Sent from Petguide.com Free App


----------



## Chip18 (Jan 11, 2014)

Lobobear44 said:


> They are really great dogs. Although don't see much Malinois, except for police purposes and those huge ones up at a Cesar Milan speech last year. Before boarding a plane to Costa Rica with a group of my friends on El Salvador I was about to ask to pet a policeman's Malinois. Then a family with children were in line asked to interact. The policeman was fine, however very irresponsible as he the Malinois was very aggressive towards public. She/he could've bit someone, as for I walked the other way towards the line to aboard our plane.


Wow well sounds like that "handler" was a dip-wad! 

All the K9's I have seen around here are safe for the public (mostly,Saddle backs). They show up at the Air Shows in Dayton.

I'll have to check them out this year kinda curious about there size?


----------



## wyoung2153 (Feb 28, 2010)

Chip18 said:


> Thanks I see one often on "Persons of Interest" on CBS, his name is Bear and he was trained in Dutch Commands.


Love that show.. made me want to train Titan in Dutch too. Lol.

Sent from Petguide.com Free App


----------



## Chip18 (Jan 11, 2014)

wyoung2153 said:


> love that show.. Made me want to train titan in dutch too. Lol.
> 
> sent from petguide.com free app


lol


----------



## Lobobear44 (Jan 28, 2013)

zain99h said:


> GSD's best breed ever
> 
> 
> Sent from Petguide.com Free App


Agreed easy trainability, ability to please, loves to work, more intelligent than most breeds, aloof to strangers, protective, have so many working qualities, not about the couch potato wants to do something in life, the loyalty is phenomenal. There is so much about this breed I love. German shepherds are more inserable than many breeds too. My Labradoodle is very serable, but still love him in pieces despite his own league of stupidity.


----------



## Lobobear44 (Jan 28, 2013)

Chip18 said:


> Wow well sounds like that "handler" was a dip-wad!
> 
> All the K9's I have seen around here are safe for the public (mostly,Saddle backs). They show up at the Air Shows in Dayton.
> 
> I'll have to check them out this year kinda curious about there size?
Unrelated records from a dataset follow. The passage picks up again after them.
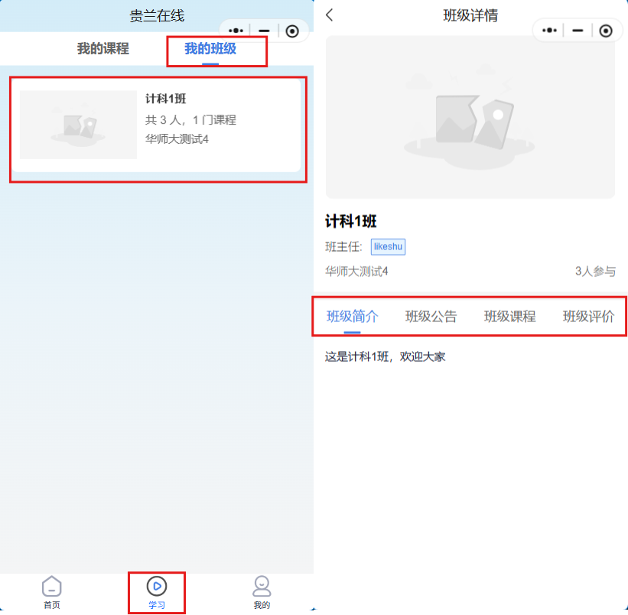Click the circular close icon on 贵兰在线 screen
This screenshot has width=628, height=615.
292,31
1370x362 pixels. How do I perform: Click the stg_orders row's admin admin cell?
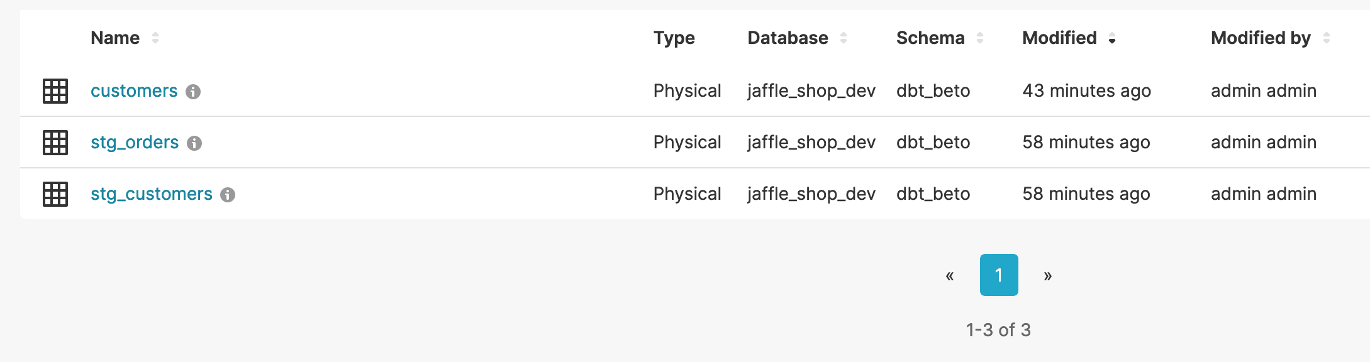click(1263, 143)
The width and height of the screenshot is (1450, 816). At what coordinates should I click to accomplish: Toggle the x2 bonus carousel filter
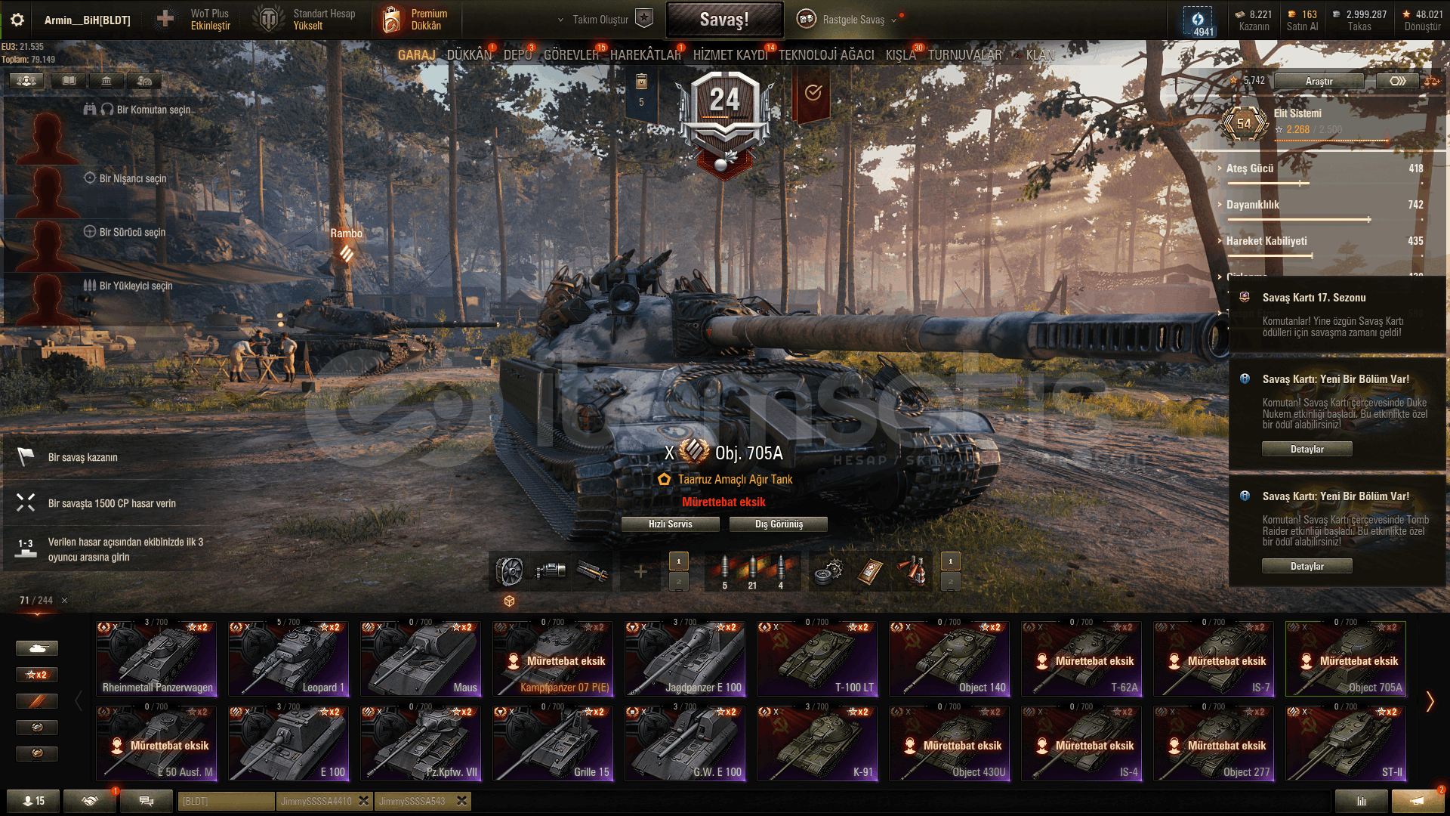tap(36, 675)
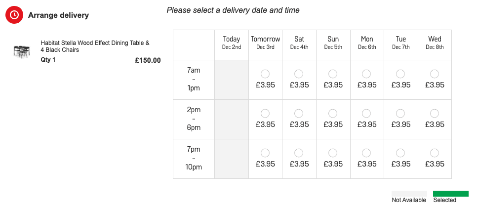The height and width of the screenshot is (208, 478).
Task: Select Mon Dec 6th 7am–1pm slot
Action: (x=366, y=74)
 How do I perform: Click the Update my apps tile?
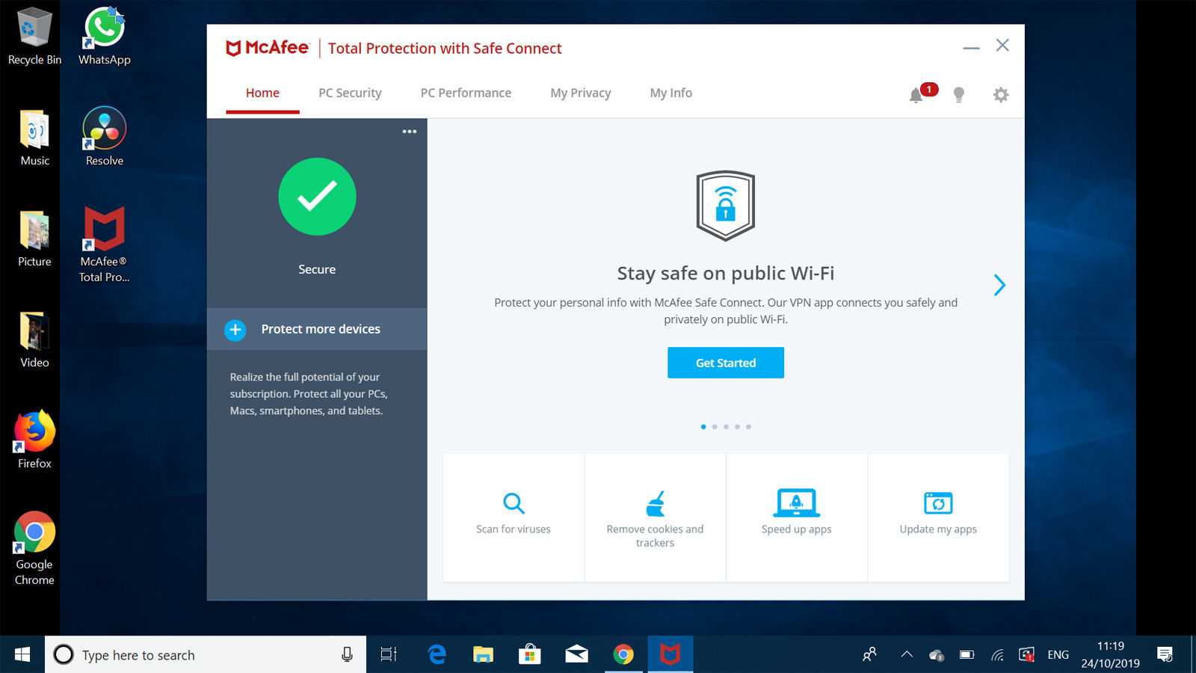pos(938,516)
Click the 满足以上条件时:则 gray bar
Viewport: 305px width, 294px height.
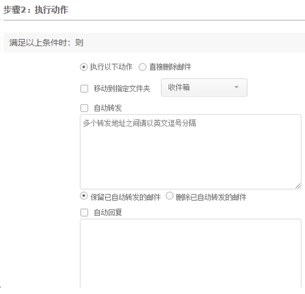pos(154,42)
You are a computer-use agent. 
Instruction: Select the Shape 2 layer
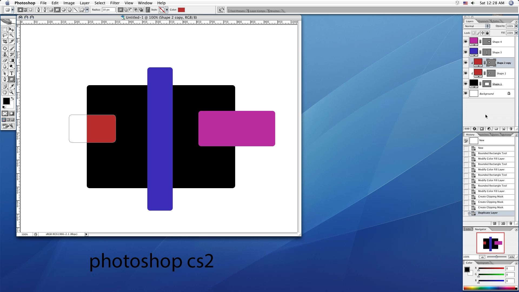[x=501, y=73]
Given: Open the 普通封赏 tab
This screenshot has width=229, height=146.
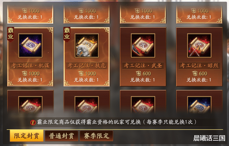Looking at the screenshot, I should (62, 136).
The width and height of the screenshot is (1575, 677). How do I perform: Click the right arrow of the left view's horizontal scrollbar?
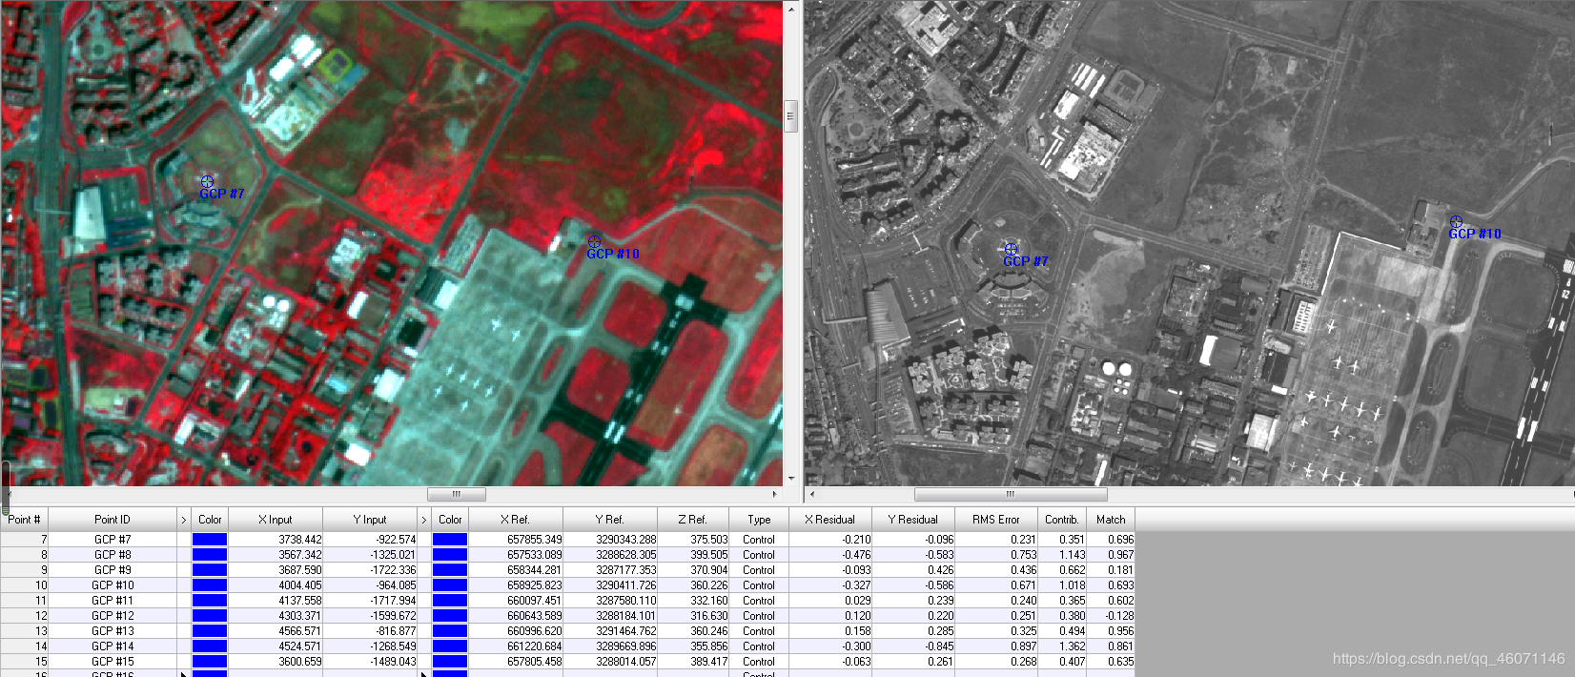[774, 494]
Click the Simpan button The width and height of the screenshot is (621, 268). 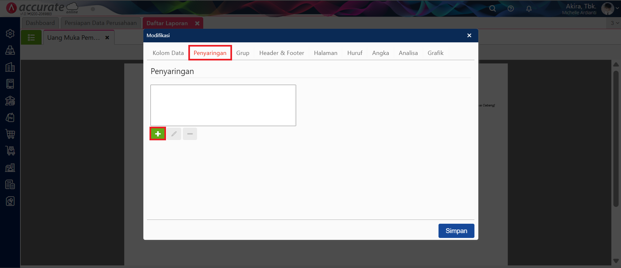coord(456,231)
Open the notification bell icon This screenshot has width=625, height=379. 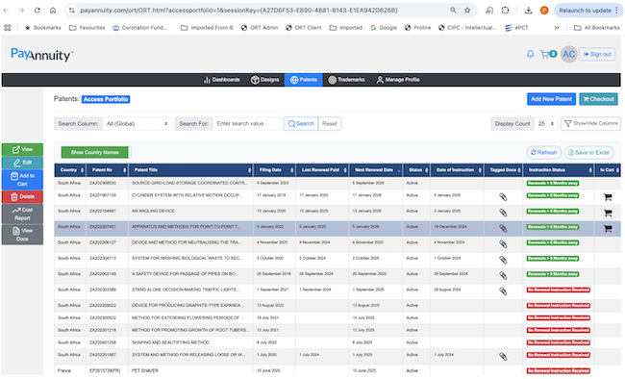(530, 54)
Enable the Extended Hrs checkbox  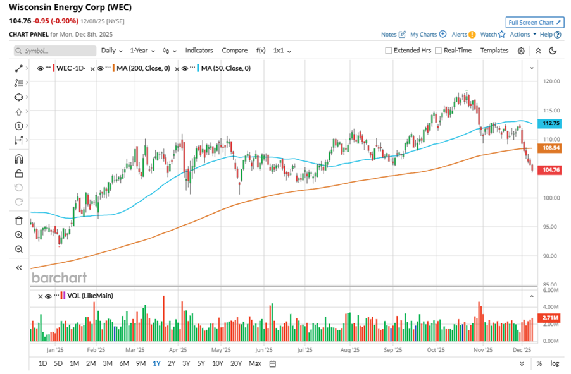389,51
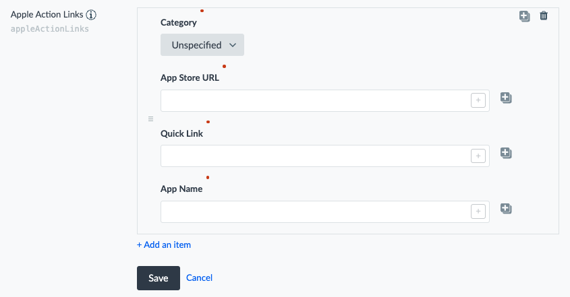Click the Cancel link
The width and height of the screenshot is (570, 297).
click(199, 277)
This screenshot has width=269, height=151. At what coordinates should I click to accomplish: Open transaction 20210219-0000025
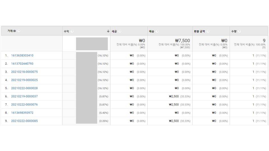tap(24, 80)
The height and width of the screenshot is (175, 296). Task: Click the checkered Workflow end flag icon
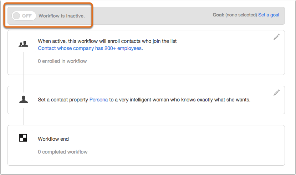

Yup down in Cental America police dogs are a whole lot different. Down there no dogs are spayed or neutered. Stray dogs everywhere although dogs have a lot less psychological problems down there. Although treat dogs less like family unlike majority of dog lovers up in America.


----------



## Freestep (May 1, 2011)

Lobobear44 said:


> German shepherds are more inserable than many breeds too. My Labradoodle is very serable, but still love him in pieces despite his own league of stupidity.


 What is "serable"?


----------



## Lobobear44 (Jan 28, 2013)

Freestep said:


> What is "serable"?


The opposite of inseparable.


----------



## jang (May 1, 2011)

Because of my age, will probably not be able to do so...but I love this GSD more than I love most people....GSD all the way for me..The rest are just not DOGS...


----------



## alexg (Mar 22, 2013)

Lobobear44 said:


> ... My Labradoodle is very serable, but still love him in pieces despite his own league of stupidity.





Freestep said:


> What is "serable"?





Lobobear44 said:


> The opposite of inseparable.


WOW! :crazy:


----------



## Thesilentone (Jan 5, 2013)

Golden Retriever
(Another)Labrador Retriever
(Another)GSD
Siberian Husky
Flat Coat Retriever
Toller
Irish Setter
German Short-Haired Pointer
Weimaraner
Dachshund
Any Hound breed or mix, I am really fond in particular of the hunting/sporting breeds for some reason


----------



## selzer (May 7, 2005)

jang said:


> Because of my age, will probably not be able to do so...but I love this GSD more than I love most people....GSD all the way for me..The rest are just not DOGS...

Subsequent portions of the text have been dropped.